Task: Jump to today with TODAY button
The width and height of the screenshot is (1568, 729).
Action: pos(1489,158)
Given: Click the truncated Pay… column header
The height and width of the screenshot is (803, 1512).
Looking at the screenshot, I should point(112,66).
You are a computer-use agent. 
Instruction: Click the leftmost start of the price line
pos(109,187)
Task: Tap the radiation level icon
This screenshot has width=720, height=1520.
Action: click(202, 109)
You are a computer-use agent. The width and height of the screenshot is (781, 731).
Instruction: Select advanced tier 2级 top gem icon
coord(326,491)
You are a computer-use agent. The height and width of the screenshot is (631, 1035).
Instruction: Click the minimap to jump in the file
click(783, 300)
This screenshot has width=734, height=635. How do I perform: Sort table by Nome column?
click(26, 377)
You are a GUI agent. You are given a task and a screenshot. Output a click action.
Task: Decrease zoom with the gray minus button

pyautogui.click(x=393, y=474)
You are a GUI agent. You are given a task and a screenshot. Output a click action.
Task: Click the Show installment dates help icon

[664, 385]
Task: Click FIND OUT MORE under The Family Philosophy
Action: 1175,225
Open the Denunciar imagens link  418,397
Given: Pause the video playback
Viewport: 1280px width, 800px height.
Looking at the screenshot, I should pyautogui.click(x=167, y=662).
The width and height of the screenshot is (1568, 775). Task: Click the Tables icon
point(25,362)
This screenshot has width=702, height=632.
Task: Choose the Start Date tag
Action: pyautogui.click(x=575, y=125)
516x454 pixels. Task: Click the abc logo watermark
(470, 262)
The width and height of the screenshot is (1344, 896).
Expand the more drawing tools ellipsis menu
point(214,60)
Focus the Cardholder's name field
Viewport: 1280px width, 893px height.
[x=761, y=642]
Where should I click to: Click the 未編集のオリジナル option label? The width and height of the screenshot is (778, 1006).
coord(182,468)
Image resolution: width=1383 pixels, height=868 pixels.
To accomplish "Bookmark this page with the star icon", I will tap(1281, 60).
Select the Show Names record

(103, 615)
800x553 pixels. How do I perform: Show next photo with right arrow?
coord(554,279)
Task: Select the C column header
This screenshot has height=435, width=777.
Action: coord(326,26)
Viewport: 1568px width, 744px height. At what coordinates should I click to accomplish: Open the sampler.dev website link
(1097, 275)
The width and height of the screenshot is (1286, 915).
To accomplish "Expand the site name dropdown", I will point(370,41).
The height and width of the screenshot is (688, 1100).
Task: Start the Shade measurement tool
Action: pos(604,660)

──────────────────────────────

*EXERCISE*
Only the lines from the one containing "This screenshot has height=435, width=777." through the last line of the material should be returned, each one exactly as written.

*RESULT OF THE TASK*
This screenshot has height=435, width=777.
Action: coord(326,26)
Viewport: 1568px width, 744px height. At what coordinates should I click to accomplish: Open the sampler.dev website link
(1097, 275)
The width and height of the screenshot is (1286, 915).
To accomplish "Expand the site name dropdown", I will point(370,41).
The height and width of the screenshot is (688, 1100).
Task: Start the Shade measurement tool
Action: pos(604,660)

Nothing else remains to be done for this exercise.